Only the lines from the beginning of the data below through the line containing "Click 安裝 link" belong in the response, each copied exactly.

————————

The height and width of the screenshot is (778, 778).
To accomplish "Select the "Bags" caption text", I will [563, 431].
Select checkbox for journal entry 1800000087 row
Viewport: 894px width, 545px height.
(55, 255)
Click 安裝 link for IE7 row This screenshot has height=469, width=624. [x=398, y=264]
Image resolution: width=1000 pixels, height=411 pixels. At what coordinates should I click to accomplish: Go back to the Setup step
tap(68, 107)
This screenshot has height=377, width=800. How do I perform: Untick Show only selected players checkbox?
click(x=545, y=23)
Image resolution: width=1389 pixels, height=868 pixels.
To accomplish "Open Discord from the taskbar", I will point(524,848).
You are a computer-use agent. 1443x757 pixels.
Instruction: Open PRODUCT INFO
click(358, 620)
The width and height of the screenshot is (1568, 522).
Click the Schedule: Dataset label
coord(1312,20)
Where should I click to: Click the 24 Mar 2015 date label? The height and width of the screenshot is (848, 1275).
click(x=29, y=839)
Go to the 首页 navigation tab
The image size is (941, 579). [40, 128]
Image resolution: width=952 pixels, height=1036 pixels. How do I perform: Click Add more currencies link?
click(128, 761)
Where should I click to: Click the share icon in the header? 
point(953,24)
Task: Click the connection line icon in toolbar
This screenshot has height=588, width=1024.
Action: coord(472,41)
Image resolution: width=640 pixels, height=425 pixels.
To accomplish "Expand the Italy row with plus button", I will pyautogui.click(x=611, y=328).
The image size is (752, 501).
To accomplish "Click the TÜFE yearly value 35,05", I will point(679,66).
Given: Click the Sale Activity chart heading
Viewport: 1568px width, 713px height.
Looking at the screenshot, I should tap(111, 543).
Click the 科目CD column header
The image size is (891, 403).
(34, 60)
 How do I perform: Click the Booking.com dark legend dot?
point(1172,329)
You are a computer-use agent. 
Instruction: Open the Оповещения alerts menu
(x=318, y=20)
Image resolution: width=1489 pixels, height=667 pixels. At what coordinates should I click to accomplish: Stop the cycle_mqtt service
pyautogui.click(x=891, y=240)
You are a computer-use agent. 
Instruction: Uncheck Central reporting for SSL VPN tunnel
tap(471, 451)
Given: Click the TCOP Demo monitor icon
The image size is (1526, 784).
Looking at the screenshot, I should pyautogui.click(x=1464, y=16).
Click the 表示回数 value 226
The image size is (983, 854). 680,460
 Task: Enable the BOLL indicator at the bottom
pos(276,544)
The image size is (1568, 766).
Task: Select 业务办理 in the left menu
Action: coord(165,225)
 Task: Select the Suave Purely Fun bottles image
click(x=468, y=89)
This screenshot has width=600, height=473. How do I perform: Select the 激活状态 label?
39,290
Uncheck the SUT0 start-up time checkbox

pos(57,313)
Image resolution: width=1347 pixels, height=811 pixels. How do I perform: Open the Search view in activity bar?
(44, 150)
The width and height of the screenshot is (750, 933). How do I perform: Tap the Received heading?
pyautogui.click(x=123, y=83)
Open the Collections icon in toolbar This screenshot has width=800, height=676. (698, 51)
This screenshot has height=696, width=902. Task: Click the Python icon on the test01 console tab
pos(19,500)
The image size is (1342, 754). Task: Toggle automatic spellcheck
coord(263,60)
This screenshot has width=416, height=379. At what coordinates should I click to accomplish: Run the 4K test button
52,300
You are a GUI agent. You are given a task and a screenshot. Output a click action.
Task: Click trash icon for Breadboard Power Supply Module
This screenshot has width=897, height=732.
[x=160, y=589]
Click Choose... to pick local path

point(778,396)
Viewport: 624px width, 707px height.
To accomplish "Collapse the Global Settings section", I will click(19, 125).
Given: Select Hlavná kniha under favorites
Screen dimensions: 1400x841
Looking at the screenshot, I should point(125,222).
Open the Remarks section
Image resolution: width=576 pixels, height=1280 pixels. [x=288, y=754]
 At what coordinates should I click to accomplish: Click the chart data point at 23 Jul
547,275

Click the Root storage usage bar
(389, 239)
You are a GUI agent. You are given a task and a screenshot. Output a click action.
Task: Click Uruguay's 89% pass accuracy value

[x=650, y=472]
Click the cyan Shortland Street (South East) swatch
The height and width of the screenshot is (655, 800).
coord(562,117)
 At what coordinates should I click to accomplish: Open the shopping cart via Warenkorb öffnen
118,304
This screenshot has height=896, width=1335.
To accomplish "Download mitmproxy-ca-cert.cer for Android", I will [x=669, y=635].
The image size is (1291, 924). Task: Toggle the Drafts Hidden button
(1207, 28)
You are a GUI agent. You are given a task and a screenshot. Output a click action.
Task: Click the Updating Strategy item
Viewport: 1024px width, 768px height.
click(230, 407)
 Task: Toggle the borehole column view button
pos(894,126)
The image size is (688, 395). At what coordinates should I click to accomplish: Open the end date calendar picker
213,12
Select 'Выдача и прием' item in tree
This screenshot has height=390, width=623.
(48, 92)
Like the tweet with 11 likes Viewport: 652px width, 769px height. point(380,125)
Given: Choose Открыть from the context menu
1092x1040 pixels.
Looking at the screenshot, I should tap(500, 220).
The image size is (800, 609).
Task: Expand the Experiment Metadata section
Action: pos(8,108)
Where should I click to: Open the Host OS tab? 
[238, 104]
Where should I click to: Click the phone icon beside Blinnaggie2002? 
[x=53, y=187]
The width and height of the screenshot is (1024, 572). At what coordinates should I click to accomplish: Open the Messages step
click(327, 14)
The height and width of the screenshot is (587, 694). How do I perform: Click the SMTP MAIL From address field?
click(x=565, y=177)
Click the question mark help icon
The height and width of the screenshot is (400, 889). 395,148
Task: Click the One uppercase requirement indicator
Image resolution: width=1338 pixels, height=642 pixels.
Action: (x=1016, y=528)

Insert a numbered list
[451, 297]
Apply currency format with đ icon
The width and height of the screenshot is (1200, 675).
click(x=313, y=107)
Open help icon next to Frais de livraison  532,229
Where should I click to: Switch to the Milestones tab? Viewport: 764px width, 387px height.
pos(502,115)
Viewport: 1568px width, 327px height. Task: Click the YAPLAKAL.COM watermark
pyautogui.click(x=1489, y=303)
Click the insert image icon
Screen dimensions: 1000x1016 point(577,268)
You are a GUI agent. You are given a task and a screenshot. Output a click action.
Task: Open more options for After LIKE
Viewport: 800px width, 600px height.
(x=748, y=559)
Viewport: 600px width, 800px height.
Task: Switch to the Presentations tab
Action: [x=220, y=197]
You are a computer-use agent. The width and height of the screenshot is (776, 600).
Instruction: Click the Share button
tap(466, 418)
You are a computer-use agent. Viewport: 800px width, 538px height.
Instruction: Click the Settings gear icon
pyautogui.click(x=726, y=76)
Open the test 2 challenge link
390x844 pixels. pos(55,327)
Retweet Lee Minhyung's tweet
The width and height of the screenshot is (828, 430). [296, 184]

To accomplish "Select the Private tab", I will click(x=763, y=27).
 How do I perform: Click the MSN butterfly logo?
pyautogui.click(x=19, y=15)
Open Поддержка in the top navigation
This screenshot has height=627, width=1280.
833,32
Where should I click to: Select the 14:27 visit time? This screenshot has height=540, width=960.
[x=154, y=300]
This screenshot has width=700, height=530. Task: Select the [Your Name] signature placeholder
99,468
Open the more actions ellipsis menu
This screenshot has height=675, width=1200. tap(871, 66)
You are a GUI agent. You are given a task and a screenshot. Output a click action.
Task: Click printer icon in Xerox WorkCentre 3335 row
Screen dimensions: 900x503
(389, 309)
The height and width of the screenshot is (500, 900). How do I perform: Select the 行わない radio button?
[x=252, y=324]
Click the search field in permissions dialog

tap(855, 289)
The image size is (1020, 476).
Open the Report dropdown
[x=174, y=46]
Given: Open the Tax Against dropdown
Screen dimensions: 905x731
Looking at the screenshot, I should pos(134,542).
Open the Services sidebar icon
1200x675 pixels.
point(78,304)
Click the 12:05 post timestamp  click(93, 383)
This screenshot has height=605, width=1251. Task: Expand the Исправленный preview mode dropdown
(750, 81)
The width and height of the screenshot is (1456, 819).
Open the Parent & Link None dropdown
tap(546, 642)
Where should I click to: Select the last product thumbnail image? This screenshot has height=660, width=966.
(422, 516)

————————

REPLY:
The height and width of the screenshot is (778, 778).
To accomplish "Select the "Bags" caption text", I will [563, 431].
Select checkbox for journal entry 1800000087 row
Viewport: 894px width, 545px height.
(55, 255)
Click 安裝 link for IE7 row This screenshot has height=469, width=624. [x=398, y=264]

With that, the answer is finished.